→ **Problem statement**: Return the full set of entries exactly. Omit none.

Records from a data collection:

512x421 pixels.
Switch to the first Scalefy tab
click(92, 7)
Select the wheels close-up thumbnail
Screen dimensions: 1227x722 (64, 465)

→ **Solution to this task**:
512x421 pixels.
Switch to the first Scalefy tab
click(92, 7)
Select the wheels close-up thumbnail
Screen dimensions: 1227x722 (64, 465)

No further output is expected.